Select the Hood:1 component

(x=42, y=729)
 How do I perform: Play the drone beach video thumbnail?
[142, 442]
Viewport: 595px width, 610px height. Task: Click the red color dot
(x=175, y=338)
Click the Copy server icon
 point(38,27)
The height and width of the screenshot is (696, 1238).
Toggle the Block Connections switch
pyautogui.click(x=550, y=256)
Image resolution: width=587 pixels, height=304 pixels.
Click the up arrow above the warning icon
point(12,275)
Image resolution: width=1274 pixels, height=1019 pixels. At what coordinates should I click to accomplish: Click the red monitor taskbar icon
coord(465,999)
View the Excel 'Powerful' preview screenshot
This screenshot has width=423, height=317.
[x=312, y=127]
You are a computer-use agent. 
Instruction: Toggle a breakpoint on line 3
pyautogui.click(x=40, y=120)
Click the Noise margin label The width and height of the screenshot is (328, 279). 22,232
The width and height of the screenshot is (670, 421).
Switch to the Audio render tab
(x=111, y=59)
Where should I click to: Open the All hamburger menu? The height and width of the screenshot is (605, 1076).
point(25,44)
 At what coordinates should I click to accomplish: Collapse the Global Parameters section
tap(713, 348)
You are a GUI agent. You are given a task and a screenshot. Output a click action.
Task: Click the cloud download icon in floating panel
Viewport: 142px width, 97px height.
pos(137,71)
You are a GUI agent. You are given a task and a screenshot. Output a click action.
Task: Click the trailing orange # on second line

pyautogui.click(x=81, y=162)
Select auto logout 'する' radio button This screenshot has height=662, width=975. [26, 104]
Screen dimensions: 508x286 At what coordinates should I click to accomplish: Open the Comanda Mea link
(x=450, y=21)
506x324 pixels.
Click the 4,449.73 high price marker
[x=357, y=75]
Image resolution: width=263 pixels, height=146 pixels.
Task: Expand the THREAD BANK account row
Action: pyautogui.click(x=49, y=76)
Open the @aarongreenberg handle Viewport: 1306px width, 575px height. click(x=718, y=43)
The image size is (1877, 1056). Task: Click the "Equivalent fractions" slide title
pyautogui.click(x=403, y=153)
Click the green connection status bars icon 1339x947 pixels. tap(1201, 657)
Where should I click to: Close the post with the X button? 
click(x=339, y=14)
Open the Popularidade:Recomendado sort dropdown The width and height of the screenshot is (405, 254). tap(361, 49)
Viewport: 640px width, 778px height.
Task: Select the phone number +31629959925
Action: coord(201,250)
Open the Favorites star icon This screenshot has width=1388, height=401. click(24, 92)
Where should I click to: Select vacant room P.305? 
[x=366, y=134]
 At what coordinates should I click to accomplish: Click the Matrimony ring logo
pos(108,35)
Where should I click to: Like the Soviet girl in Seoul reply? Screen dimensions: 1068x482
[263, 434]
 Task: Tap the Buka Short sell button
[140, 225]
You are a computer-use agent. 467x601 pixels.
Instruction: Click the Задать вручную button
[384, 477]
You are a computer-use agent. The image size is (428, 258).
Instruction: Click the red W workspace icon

WHAT IS REQUIRED: Retype the listing lines exactly, starting at the line that contains "Click the green" and ending at the line that contains "Open the Favorites", with both of those lines included.

SOLVED PROBLEM:
Click the green connection status bars icon 1339x947 pixels. tap(1201, 657)
Where should I click to: Close the post with the X button? 
click(x=339, y=14)
Open the Popularidade:Recomendado sort dropdown The width and height of the screenshot is (405, 254). tap(361, 49)
Viewport: 640px width, 778px height.
Task: Select the phone number +31629959925
Action: coord(201,250)
Open the Favorites star icon This screenshot has width=1388, height=401. click(24, 92)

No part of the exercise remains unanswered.